Mike: What do you say to that? Let's get Cody's response.
Cody: Peter is incorrect that Canadian oil and gas is high cost. In fact, it's not.
We see Japan and Germany and all these other countries wanting to trade with us because we're a reliable supplier with responsible production who's focused on reducing our footprint.
Peter is just symbolically or ideologically or whatever opposed to oil and gas.
If you really want to reduce emissions, if carbon capture could do that, wouldn't you be all about hoping that that works and hoping that that's going to be a success?
We are developing technology right now in Canada. We've got some of the world's largest active projects, and I hope that we can continue to export that knowledge and that expertise to export even more Canadian success around the world.
We need all of the above. And I am concerned that Peter and Wilderness Committee, they're just opposed to oil and gas from Canada, even if it means it helps other producers and even if it's not pragmatic or realistic with what's happening in the world of energy demand.
Mike: Squeeze in one more call Chris and Penticton.
Chris, you got like 30 seconds here. Go ahead.
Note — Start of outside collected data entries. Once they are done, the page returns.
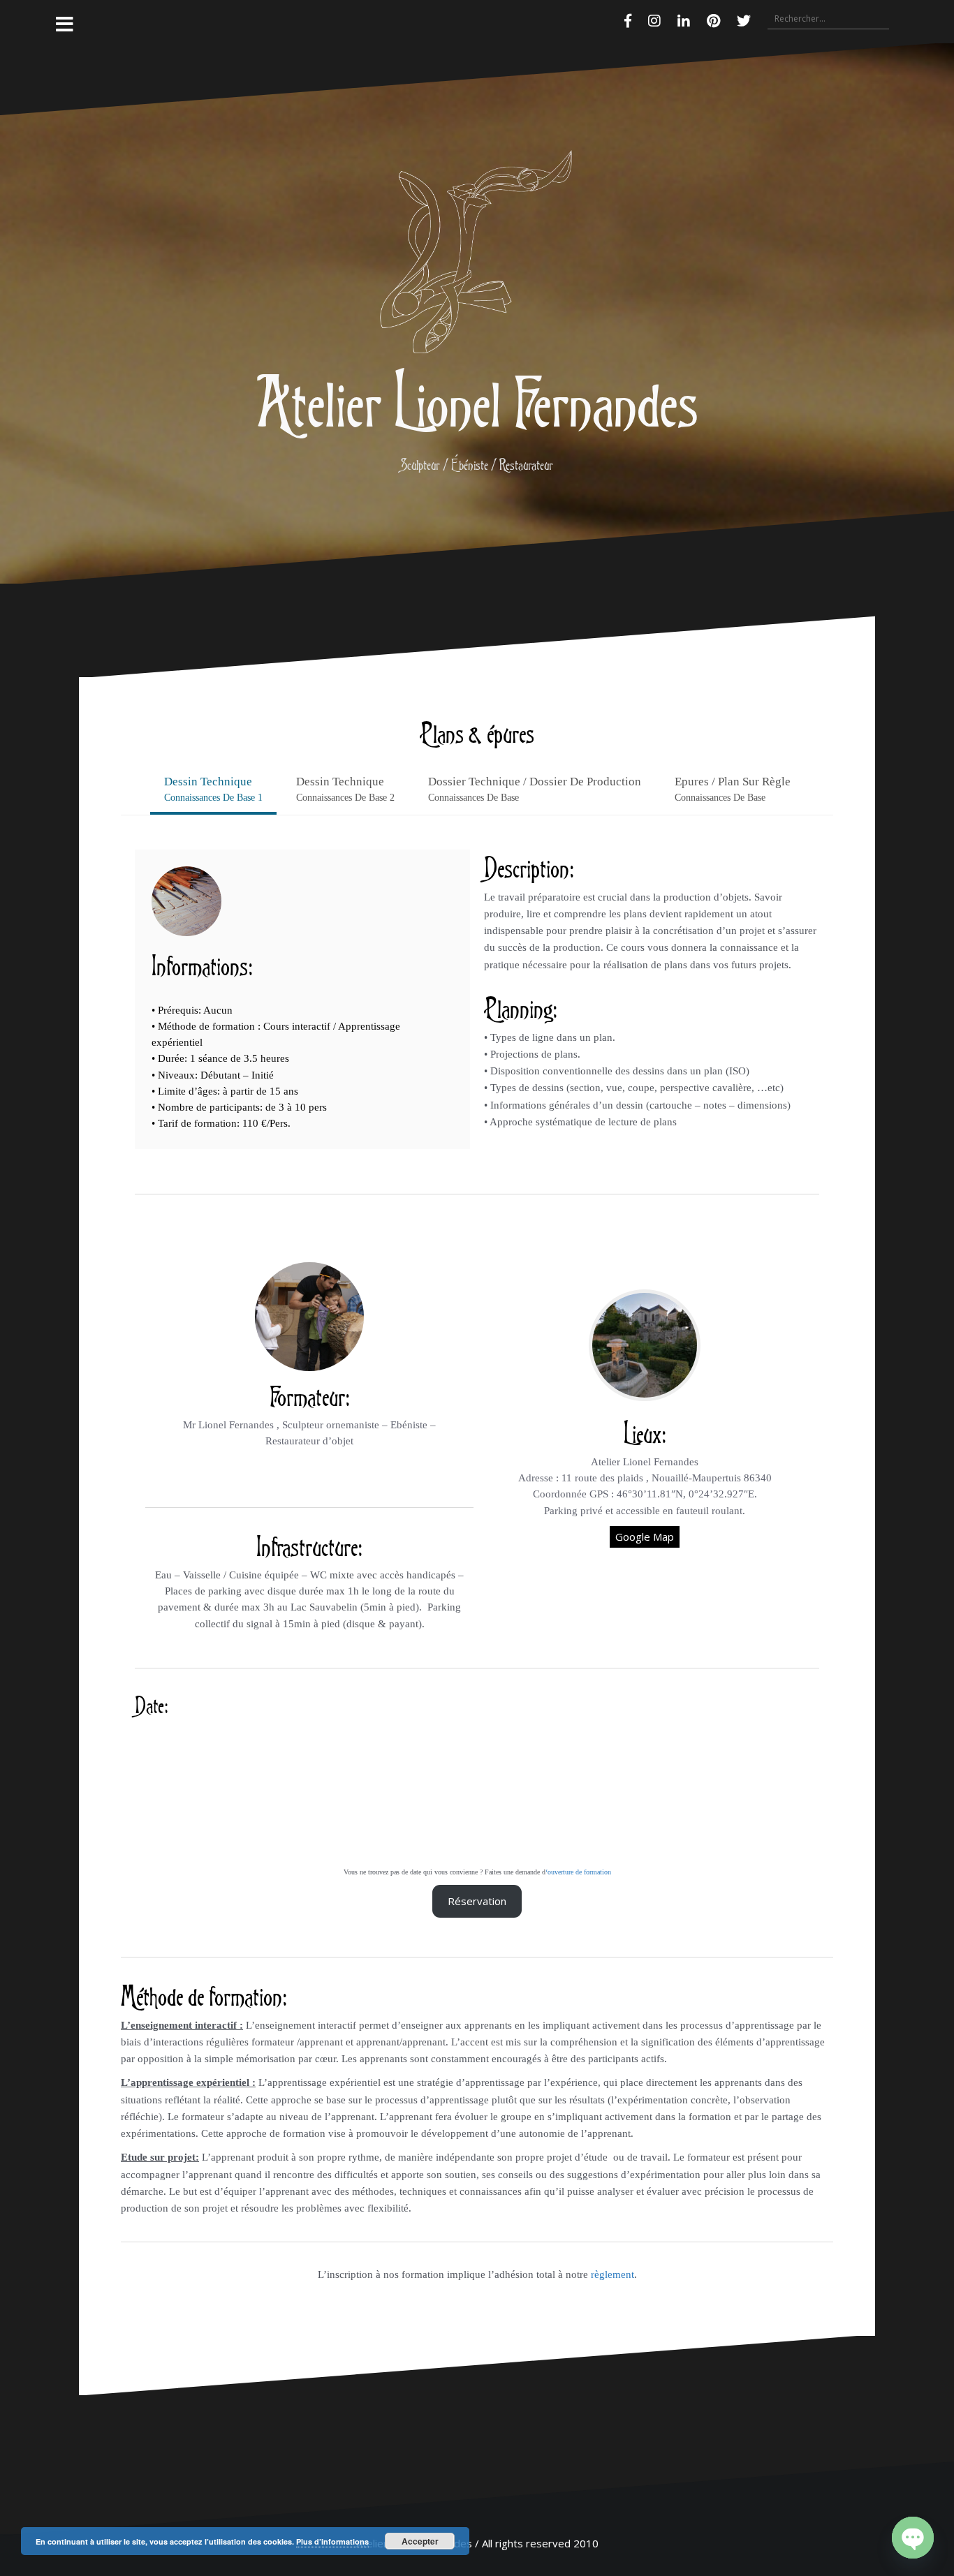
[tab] (213, 791)
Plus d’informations (332, 2541)
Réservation (477, 1901)
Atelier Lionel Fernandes (477, 401)
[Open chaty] (913, 2538)
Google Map (644, 1537)
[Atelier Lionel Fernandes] (477, 255)
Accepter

Chris: Okay, I'll be really quick. Firstly, if we're concerned about carbon and they're talking about carbon dioxide really infuriates me, maybe everyone should at least have at least five minutes a day where they don't breathe because we breathe carbon dioxide.
Secondly, I think it's absolutely silly. Use our natural resources, get the revenue so we can go to the green aspect. We're missing the ball.
Mike: Thank you, Chris.
Guys, we just have a minute left here, so I'll give you 30 seconds each year to sum up. And Cody, you go first. Go ahead.
Cody: Well, when we hear just transition from Peter and environmental groups, it's apparent why people get upset.
And that's because they're talking about shutting down Canadian oil and gas, as we listen to on the show.
Even though demand has never been higher and the industry is a massive contributor to our national quality of life, we can work through this transformation, maximize the value of our resources, continue to be a leader in wind and hydro and nuclear.
We can do all of the above in a way that's not polarized, working together as a country. That's what we need to work on.
Mike: Peter, 30 seconds.
Peter: No matter how bad Cody wants it to happen, Canada's resources will not be the last oil and gas standing.
We need to get prepared because we have some of the first resources to go, because nobody is boiling oil out of sand in order to make the small amount of oil that we're going to need.
So we need to get ahead of this. We need to get prepared for it. And that's what the just transition act is all about.